Aim of the task: Could you set down only the lines from the one including "You are a GUI" to the end of the records below, inclusive and exact, leaving pictures out?

Data shown:

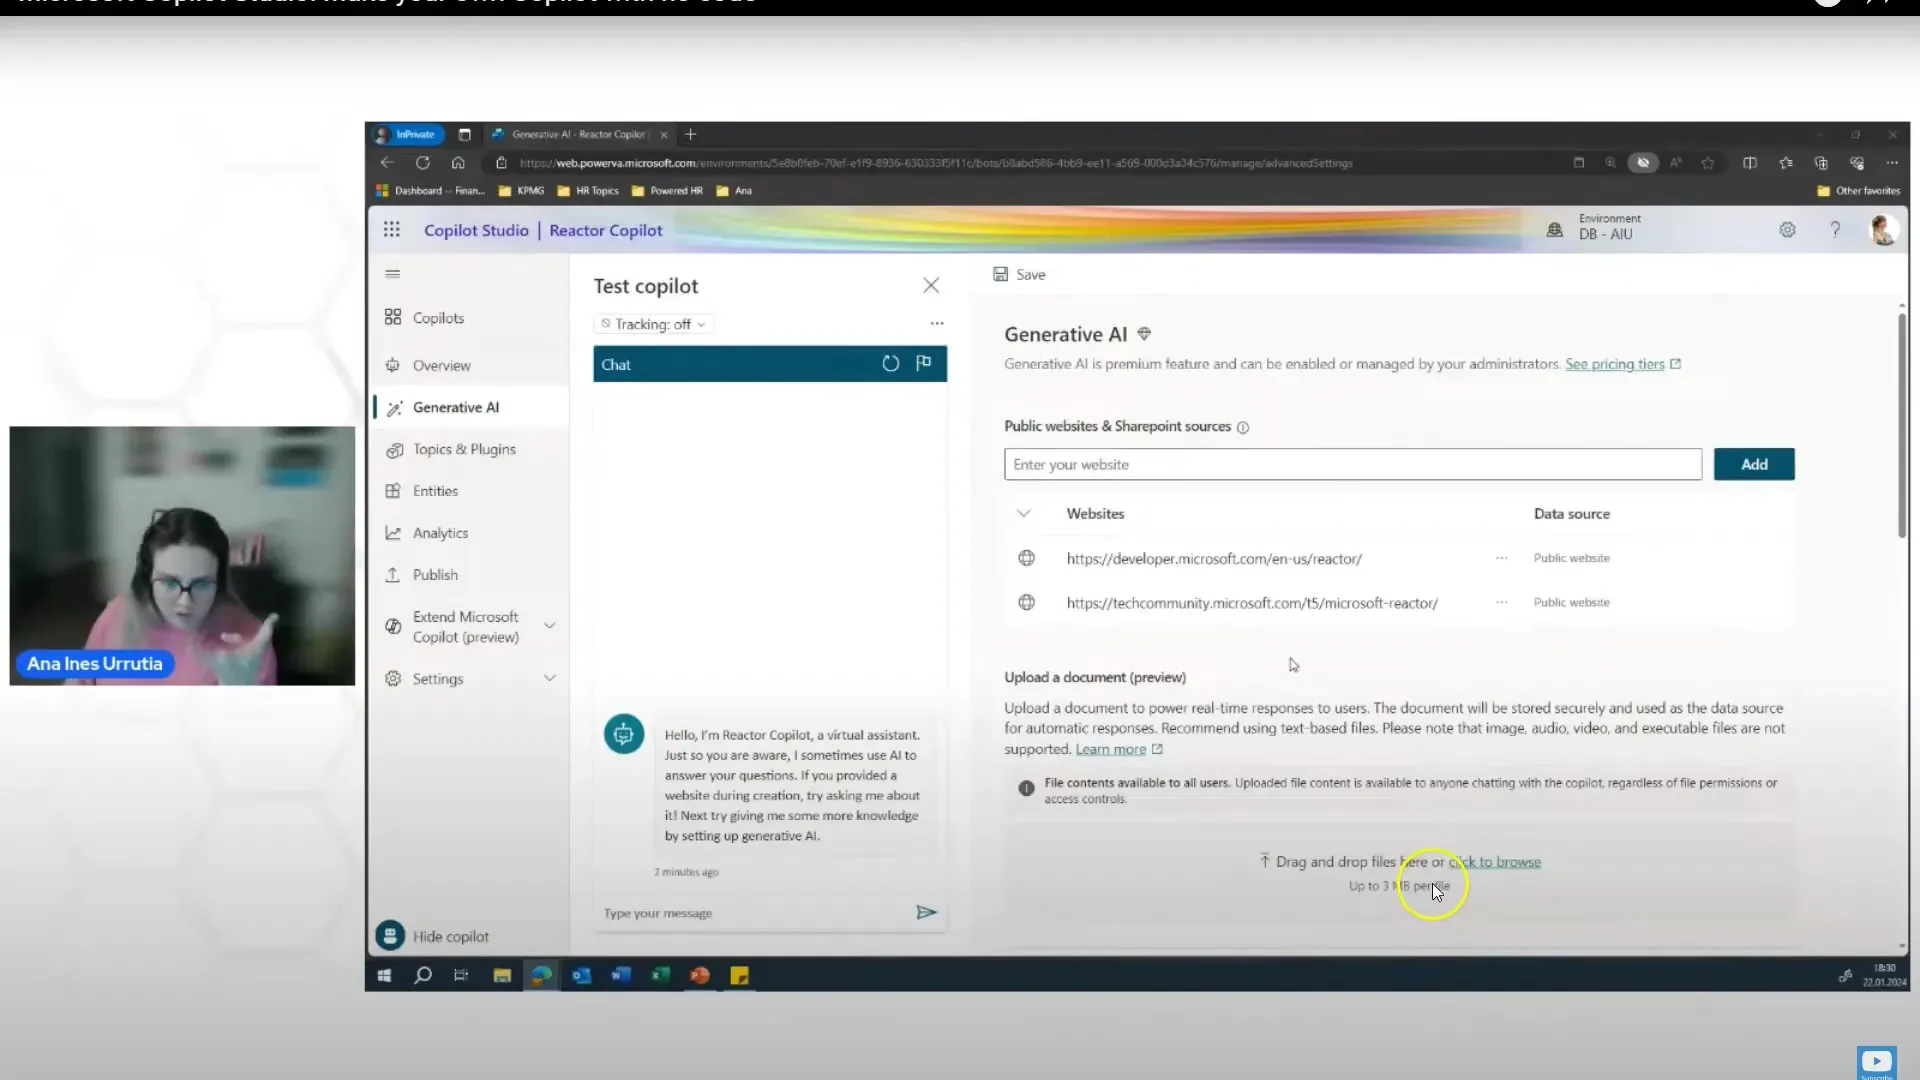
Task: Click the Add button for website sources
Action: pyautogui.click(x=1754, y=464)
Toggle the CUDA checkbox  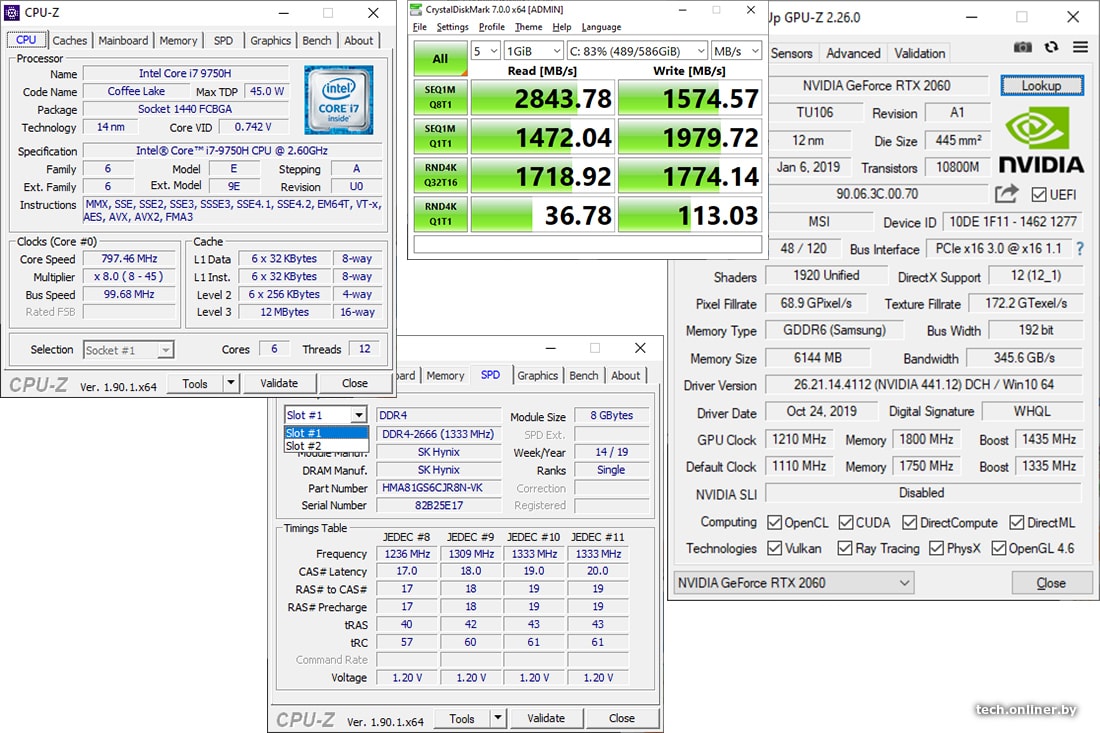point(845,522)
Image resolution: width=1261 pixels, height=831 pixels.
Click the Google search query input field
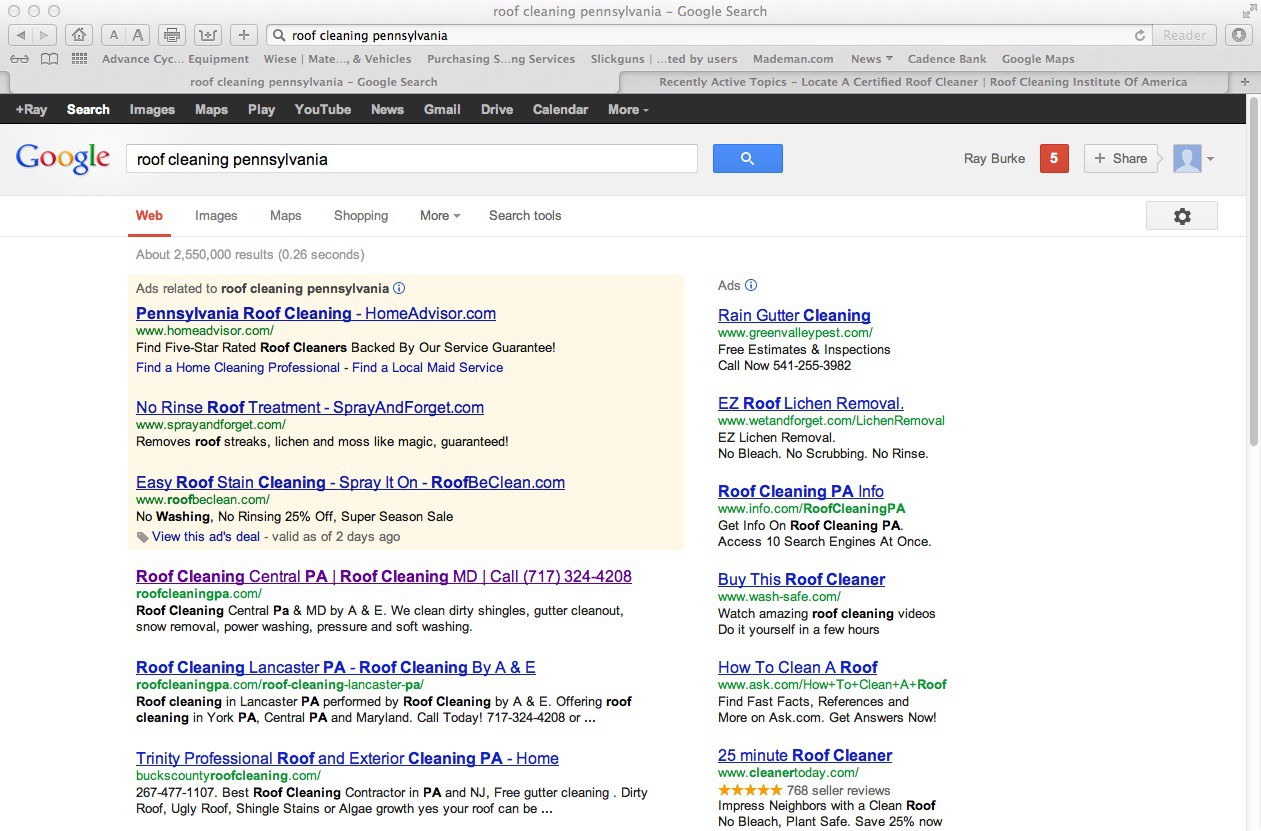click(x=411, y=159)
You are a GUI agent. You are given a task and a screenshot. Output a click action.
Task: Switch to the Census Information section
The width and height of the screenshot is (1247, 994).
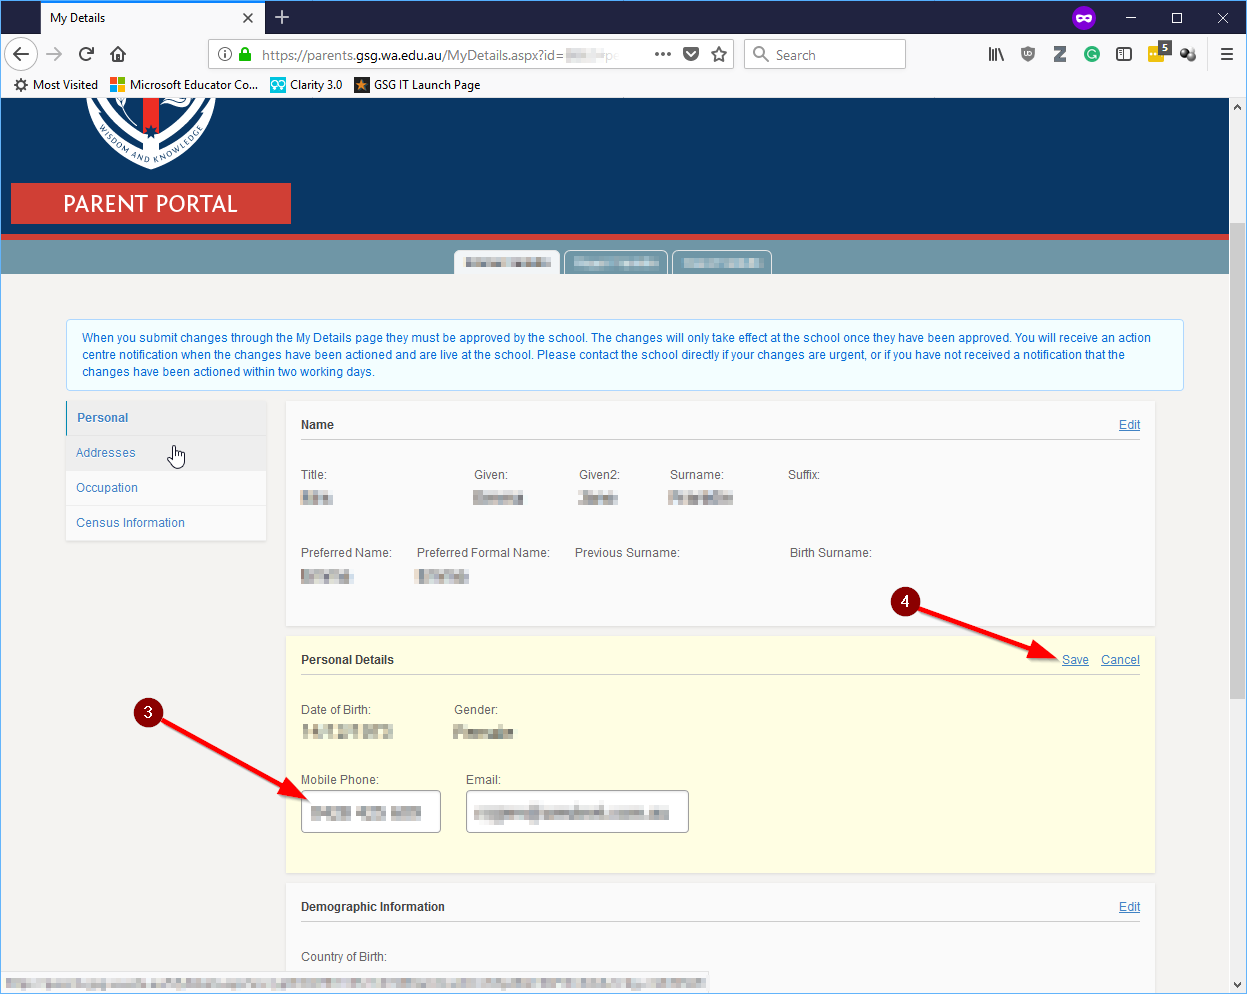pyautogui.click(x=130, y=522)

Exercise output:
You are a GUI agent. You are given a task and a screenshot. Output a click action.
Task: Switch to the Census Information section
The width and height of the screenshot is (1247, 994).
pyautogui.click(x=130, y=522)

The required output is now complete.